How scoring works
What the Health, GEO, and A11y scores measure, how they're calculated, and what the severity levels mean.
The three scores
Every report carries three scores from 0 to 100:
| Score | Question it answers |
|---|---|
| Health | Is the site technically sound for search engines? Links, redirects, metadata, canonicals, indexability. |
| GEO | Would AI search (ChatGPT, Perplexity, Google AI Overviews) understand and cite these pages? Structure, answerability, schema, llms.txt. |
| A11y | Are the pages accessible? |
How they’re calculated
- Health starts at 100 and loses points for issues found across the crawl — weighted by severity and by how much of the site each issue affects. A sitewide broken-canonical problem costs more than one odd 404.
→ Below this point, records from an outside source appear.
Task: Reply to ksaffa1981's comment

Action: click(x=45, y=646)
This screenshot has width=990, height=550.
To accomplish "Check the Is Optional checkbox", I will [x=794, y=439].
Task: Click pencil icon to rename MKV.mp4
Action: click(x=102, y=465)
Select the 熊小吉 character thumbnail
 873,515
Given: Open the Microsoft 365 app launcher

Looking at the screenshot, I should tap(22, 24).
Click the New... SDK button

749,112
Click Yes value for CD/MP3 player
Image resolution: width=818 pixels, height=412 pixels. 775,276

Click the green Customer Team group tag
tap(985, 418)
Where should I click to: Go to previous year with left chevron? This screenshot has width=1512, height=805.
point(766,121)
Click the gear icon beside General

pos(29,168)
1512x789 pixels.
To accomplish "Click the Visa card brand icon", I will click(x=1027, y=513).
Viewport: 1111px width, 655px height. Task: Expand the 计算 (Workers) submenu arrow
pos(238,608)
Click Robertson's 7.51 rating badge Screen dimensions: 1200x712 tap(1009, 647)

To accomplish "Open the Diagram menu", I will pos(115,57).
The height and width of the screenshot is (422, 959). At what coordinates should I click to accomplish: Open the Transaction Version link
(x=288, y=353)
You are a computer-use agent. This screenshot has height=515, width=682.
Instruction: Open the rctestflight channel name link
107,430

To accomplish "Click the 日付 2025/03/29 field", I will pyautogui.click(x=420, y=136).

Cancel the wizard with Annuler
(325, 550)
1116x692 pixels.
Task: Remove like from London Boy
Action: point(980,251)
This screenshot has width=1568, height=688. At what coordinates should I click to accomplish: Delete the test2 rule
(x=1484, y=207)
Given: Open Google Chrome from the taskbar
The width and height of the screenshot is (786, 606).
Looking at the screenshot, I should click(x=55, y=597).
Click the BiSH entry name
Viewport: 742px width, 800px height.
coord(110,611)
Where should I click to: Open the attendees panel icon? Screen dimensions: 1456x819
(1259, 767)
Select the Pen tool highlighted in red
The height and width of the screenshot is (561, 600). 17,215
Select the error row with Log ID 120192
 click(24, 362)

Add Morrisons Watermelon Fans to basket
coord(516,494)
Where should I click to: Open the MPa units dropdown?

- GEO and A11y are scored per page (0–100 each) and averaged across the site, so one terrible page can’t sink an otherwise solid site — but a sitewide template problem will show up everywhere and pull the average down hard.
Scores are deterministic: the same site in the same state produces the same score, so a change in the number always means a change on the site.
Severity levels
Every finding is an error, warning, or notice:
- Error — actively hurting you (broken links, noindex slips, missing titles).
- Warning — worth fixing, not on fire (long titles, redirect chains).
- Notice — informational; judgement calls and opportunities.
Issues rank by severity first, then by the number of pages affected — so the top of the Issues tab is always the best place to start fixing.